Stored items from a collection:
Segment Open

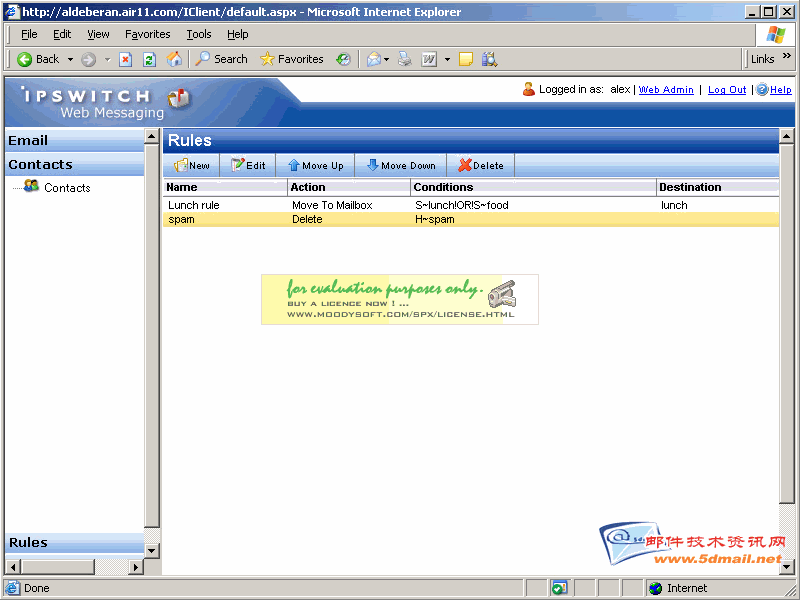Refresh the page in browser toolbar

pos(149,59)
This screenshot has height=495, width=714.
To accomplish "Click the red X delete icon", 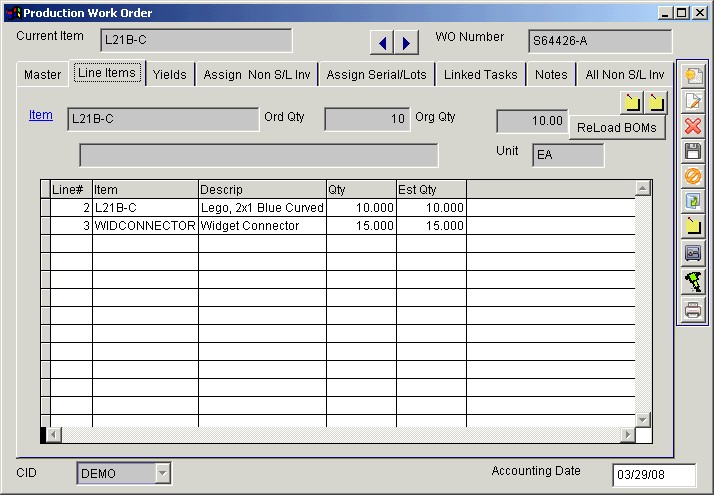I will 693,126.
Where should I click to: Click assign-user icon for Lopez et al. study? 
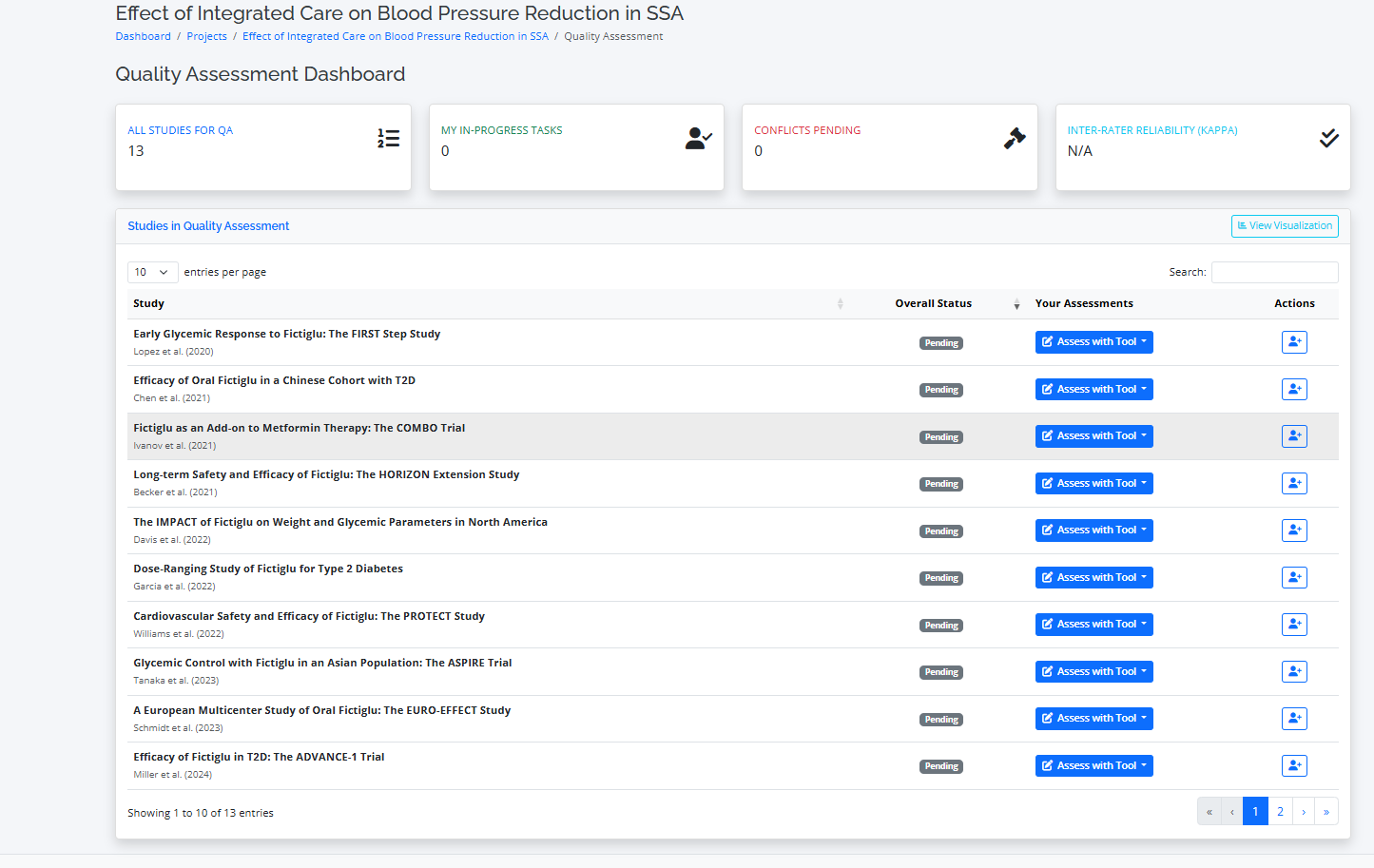point(1294,342)
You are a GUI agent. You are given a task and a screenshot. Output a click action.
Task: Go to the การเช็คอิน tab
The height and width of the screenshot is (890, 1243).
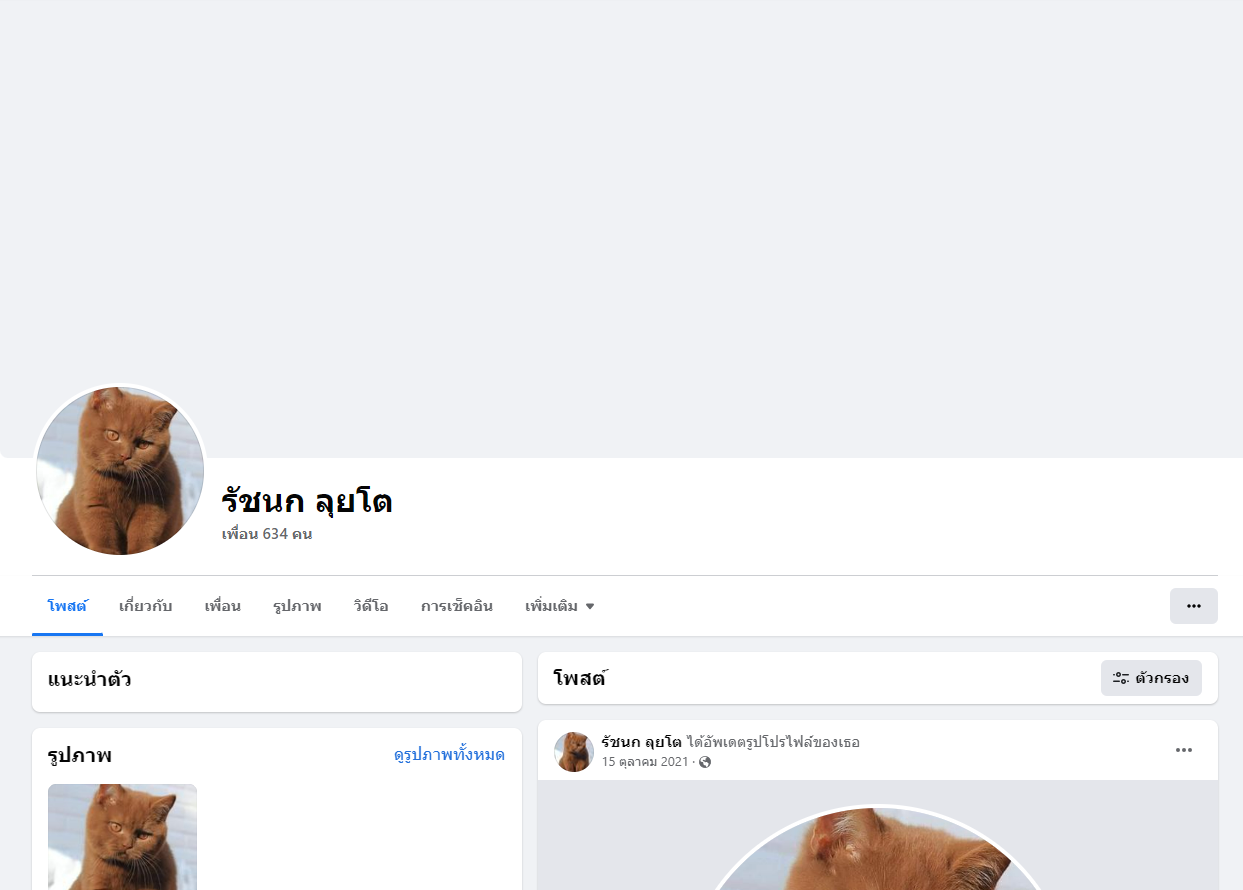457,606
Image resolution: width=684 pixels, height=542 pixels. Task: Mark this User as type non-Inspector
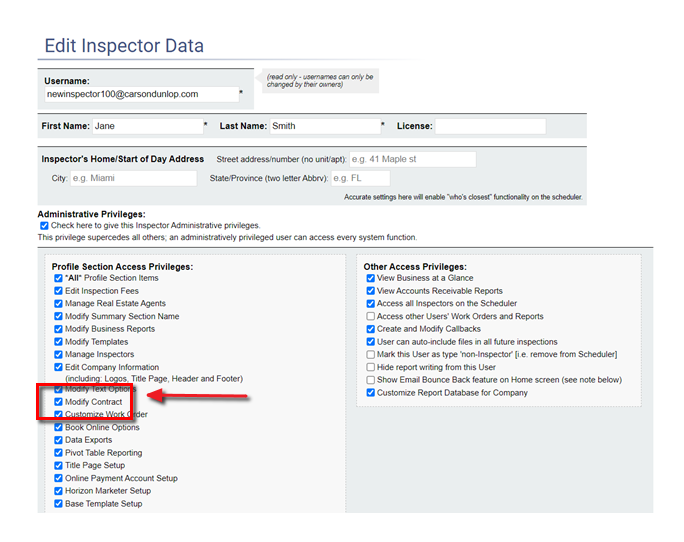pos(371,354)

Segment Closed

**About this task**
Exactly repeat only the lines from the one with "Image resolution: width=684" to the closing line above, both included, and omit every picture.

**Response to the task**
Image resolution: width=684 pixels, height=542 pixels. Task: Mark this User as type non-Inspector
pos(371,354)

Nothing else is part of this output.